WORK INSTRUCTIONS:
1. In the passage about youth and bullying, rewrite the part starting at "Sometimes I think" and ending at "it's not enough!!", replacing "Friday night" with "Saturday night".
2. According to the passage about youth and bullying, why is what is said to the youth on Friday nights not enough?
3. In the passage about youth and bullying, where will the bullying be waiting for some of the youth before Monday morning?

TEXT FOR ANALYSIS:
⟨

Sometimes I think we are so focused on finding out the why & talking about the what that we fail to ask the right question... We get so focused on what is going wrong that we fail to see what we need to see. I don't know what we are missing but I can't help but think we are seriously missing something. And for me that something is important because tonight like every Friday night we will gather our youth, we will gather them to talk about life, about God, about being a young person, about who the word of God says they are. Tonight bullying will come up because it always does and tonight like every other Friday night we will talk about it, we will talk about grace and forgiveness and walking away. We will say all of the right things that everyone already knows but it's not enough!!
I know it and they know it.
It's not enough because Monday morning when they walk into the school grounds they aren't surrounded by people who love them, they aren't in a safe environment where they can relax and be themselves. A place where they are free to love and be loved. Come Monday morning they will step back into the reality of being bullied. Back into the reality of the constant names, the physical abuse, the war for their identity. Come Monday morning I can't protect them & the words I tell them on a Friday night will only take them so far... The simple fact is it is not enough and the saddest part of all is that for some of them the bullying won't wait until Monday morning, it will be there on Facebook waiting for them, it may even infringe on their time at youth. When I think about it I want to cry.

⟩

RAW DATA:
⟨

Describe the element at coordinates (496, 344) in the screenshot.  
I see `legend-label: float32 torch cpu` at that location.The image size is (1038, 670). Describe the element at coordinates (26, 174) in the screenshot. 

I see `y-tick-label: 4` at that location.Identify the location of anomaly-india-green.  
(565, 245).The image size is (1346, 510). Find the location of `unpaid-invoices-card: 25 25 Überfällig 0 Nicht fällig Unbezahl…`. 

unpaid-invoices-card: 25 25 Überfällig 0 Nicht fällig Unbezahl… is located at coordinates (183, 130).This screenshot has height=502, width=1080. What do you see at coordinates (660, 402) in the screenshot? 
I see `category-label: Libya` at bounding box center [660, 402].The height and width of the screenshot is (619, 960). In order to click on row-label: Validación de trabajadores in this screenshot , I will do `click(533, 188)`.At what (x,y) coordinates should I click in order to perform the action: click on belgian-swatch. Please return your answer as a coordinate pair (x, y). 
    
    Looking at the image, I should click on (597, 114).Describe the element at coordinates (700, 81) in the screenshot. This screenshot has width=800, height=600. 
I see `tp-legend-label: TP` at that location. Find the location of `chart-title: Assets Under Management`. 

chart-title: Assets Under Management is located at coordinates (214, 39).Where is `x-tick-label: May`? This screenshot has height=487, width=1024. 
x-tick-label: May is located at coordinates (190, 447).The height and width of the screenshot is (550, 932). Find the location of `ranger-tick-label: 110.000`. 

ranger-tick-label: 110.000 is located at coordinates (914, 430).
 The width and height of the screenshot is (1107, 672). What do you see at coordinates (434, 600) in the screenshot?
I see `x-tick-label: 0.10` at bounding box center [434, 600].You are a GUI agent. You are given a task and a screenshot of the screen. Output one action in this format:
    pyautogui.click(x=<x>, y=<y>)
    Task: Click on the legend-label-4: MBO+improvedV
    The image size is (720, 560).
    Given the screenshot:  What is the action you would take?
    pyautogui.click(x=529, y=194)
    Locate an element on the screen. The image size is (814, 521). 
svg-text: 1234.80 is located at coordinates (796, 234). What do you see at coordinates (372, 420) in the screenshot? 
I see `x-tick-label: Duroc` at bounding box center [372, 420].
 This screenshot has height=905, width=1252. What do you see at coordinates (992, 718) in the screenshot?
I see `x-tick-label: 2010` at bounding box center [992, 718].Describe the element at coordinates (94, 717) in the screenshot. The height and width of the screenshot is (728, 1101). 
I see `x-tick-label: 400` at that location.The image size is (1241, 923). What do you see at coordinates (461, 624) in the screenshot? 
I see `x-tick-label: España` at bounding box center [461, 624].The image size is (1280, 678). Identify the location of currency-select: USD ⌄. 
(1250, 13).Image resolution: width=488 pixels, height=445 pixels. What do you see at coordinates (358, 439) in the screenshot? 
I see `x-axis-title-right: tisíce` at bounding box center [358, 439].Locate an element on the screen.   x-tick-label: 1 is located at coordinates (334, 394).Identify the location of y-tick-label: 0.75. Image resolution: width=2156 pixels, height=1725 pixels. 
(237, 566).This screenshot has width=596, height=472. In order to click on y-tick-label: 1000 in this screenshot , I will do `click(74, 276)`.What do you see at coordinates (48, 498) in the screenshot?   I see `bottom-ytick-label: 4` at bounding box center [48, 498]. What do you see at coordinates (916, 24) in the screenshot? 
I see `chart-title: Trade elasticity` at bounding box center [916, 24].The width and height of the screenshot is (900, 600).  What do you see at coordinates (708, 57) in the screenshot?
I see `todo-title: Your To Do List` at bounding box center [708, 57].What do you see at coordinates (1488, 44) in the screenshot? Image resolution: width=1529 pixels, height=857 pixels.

⟩

RESULTS OF THE TASKS:
1.
Sometimes I think we are so focused on finding out the why & talking about the what that we fail to ask the right question... We get so focused on what is going wrong that we fail to see what we need to see. I don't know what we are missing but I can't help but think we are seriously missing something. And for me that something is important because tonight like every Saturday night we will gather our youth, we will gather them to talk about life, about God, about being a young person, about who the word of God says they are. Tonight bullying will come up because it always does and tonight like every other Saturday night we will talk about it, we will talk about grace and forgiveness and walking away. We will say all of the right things that everyone already knows but it's not enough!!

2. It is not enough because on Monday morning, at school, the youth are not surrounded by people who love them and are not in a safe environment where they can relax and be themselves. They step back into the reality of being bullied, with constant names, physical abuse and a war for their identity. For some, the bullying won't even wait until Monday, because it will be waiting for them on Facebook.

3. On Facebook.